I mean, they did throw away an entire month of a truncated season, thereby convincing any and all that an overhaul of the entire non-German-speaking members of the front office be fired, keelhauled and set adrift. You know – as an example.
But the German-speaking-member of the front office, majority owner Hasso Plattner, did nothing but watch, the Sharks righted themselves, and controlled if not dominated the Vancouver Canucks in the first round of the playoffs, sweeping the aging and disrhythmic so-called Canadians (sorry, couldn’t help myself there). They had a friendly first-round matchup, and owned it, the way a good team should.
And that’s the point to remember here. This was an advantageous matchup, the kind six-seeds often get in the current playoff system. A third-place team, no matter its ilk, is more often than not a decent but vulnerable team that dominates a bad division, and claims its place not by merit but by being the least flawed of the five in its group.
This does not diminish the Sharks’ performance, which exposed the Canucks while ennobling themselves. But only three times in the 14 years since the NHL went to this format did the three-seed survive in both conferences, and six of those 12 surviving six-seeds reached the conference final or beyond, most recently New Jersey, which lost to the eighth-seeded but impossibly better than that Los Angeles Kings in the Cup final.
So that establishes San Jose’s bonafides to have controlled the Canucks as much as they did. What comes next is dicier, though, and is for the moment out of their hands. They will play either Chicago, Anaheim, St. Louis or Los Angeles in the next round, though Chicago’s 3-1 lead over Minnesota pretty well makes the Blackhawks the likely destination. And Chicago has all the matchup advantages you could want, save in goal.

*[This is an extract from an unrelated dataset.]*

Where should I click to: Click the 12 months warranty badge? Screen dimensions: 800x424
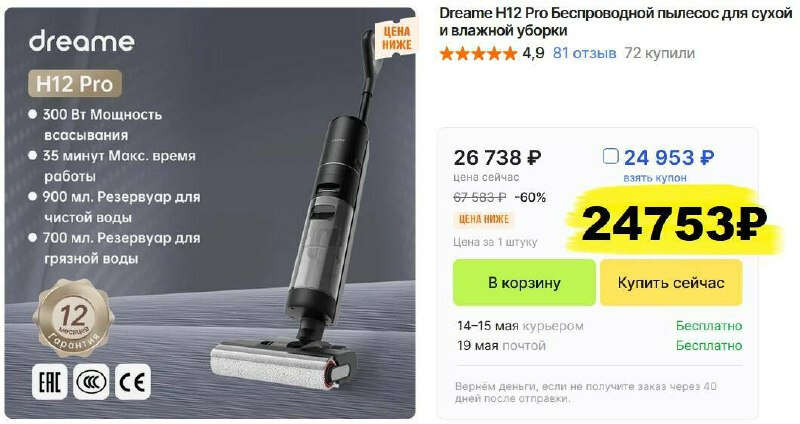[74, 319]

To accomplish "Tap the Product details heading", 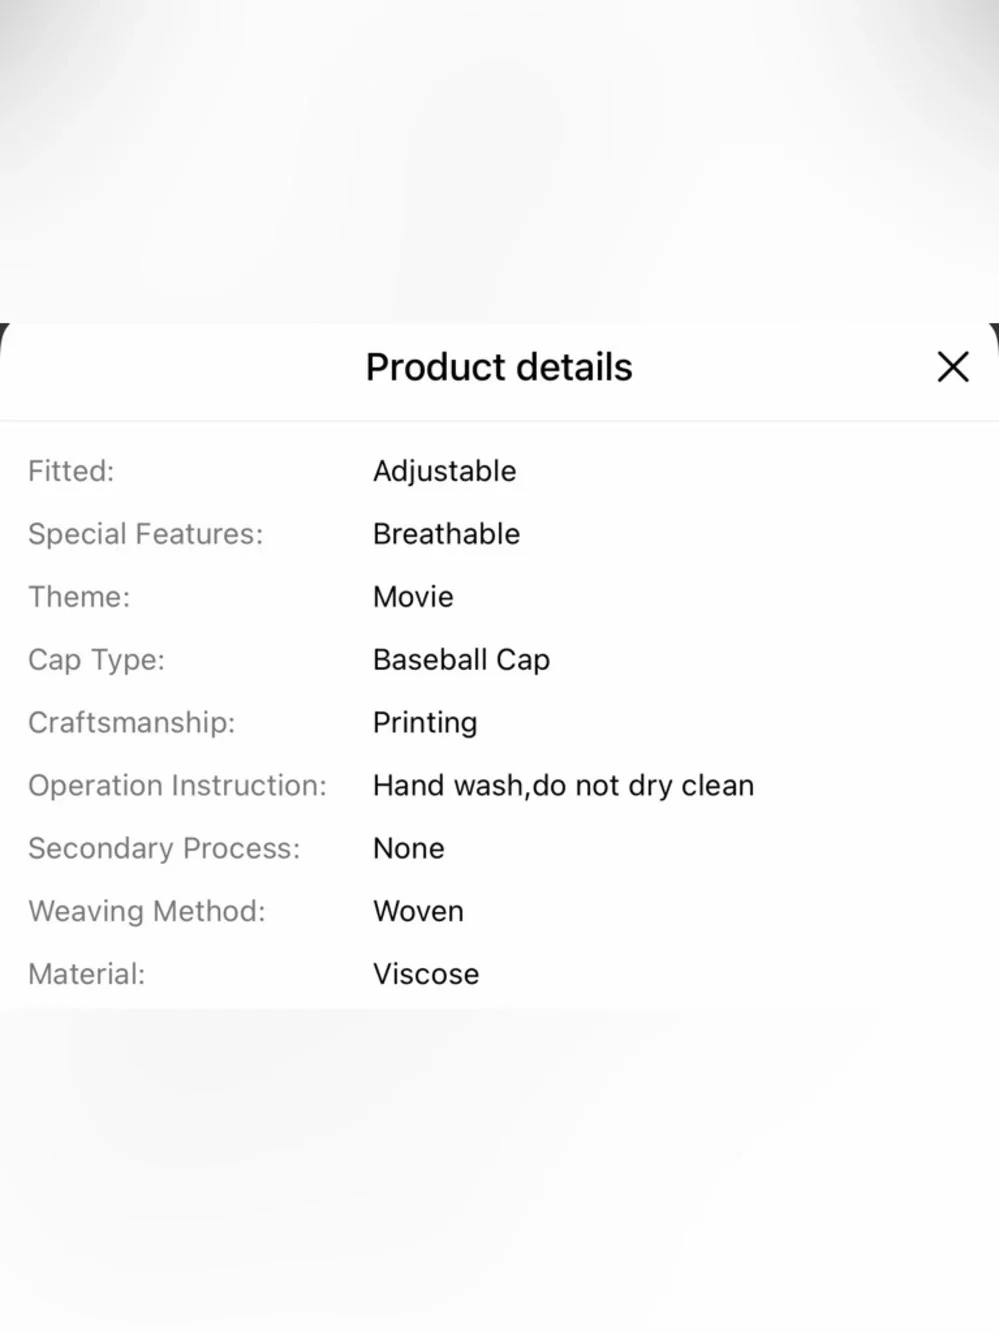I will click(499, 367).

And this is where the danger of the early finish to a series can wreck a team. When you win four straight, you tend to think you’ve accomplished something, largely because you have. But again, going back to 1999, 24 teams have swept an opponent, and only 12 advanced beyond the next series. In fairness, two of those 24, Boston and Tampa Bay, met in the Eastern Conference final two years ago, so someone had to go down there.
But Boston swept the Lightning, and then finished off the Canucks in the final after losing the first two games. From the moment of that second win, Vancouver has gone into a full-on playoff plummet, losing 12 of the next 14 and is now on the verge of beginning the full-scale cleanout it needs.
But we digress. San Jose’s sweep doesn’t necessarily help it against either the Blackhawks, the Ducks (if Chicago loses to Minnesota somehow), the Blues or Kings (if Chicago and Anaheim both lose). They have had some decent results with extended rest (this will be a minimum of five days), but three years ago eight days of it and then got swept by the Blackhawks.
Because of rust through rest? No. The Blackhawks of 2010 were a blatantly superior team across the board, and anyone who argues that has a summer job sitting on a garden wall in a rustic village mocking the tourists incoherently – if you know what we mean, and we think you do.
No, series are determined by three things – goaltending, systems and speed. The Sharks are as set as they have ever been in goal with Antti Niemi, but are not as deep as though should be for Chicago or Anaheim (though Raffi Torres’ play has evened the field a bit there).
St. Louis is still a tough out for the Sharks, but has its own issues getting out of its own way at times, causing coach Ken Hitchcock to consider having them skate to Nova Scotia and back on the odd practice day. And Los Angeles has Jonathan Quick and the depth of a Cup winner, though it is the depth of Cup winner one year removed. No team has successfully defended a Cup since 1998 (Detroit), and the days of the indisputable dynasties ended with Edmonton in 1990.
In short, the Sharks are almost surely now in series-stealing mode, playing a team that has comparable goaltending and systems and superior speed. San Jose will have to replace that speed with know-how, and know is harder to come by when that know-how doesn’t include Cup final experience as a unit.
That’s the bad news, if your wardrobe tends to the teal. The good news is, you get to have this conversation because your team achieved in a big way, bigger than it ever has before. In short, you’re in play, and for the next five days, nothing bad can happen to your team.
Unless of course the police get involved.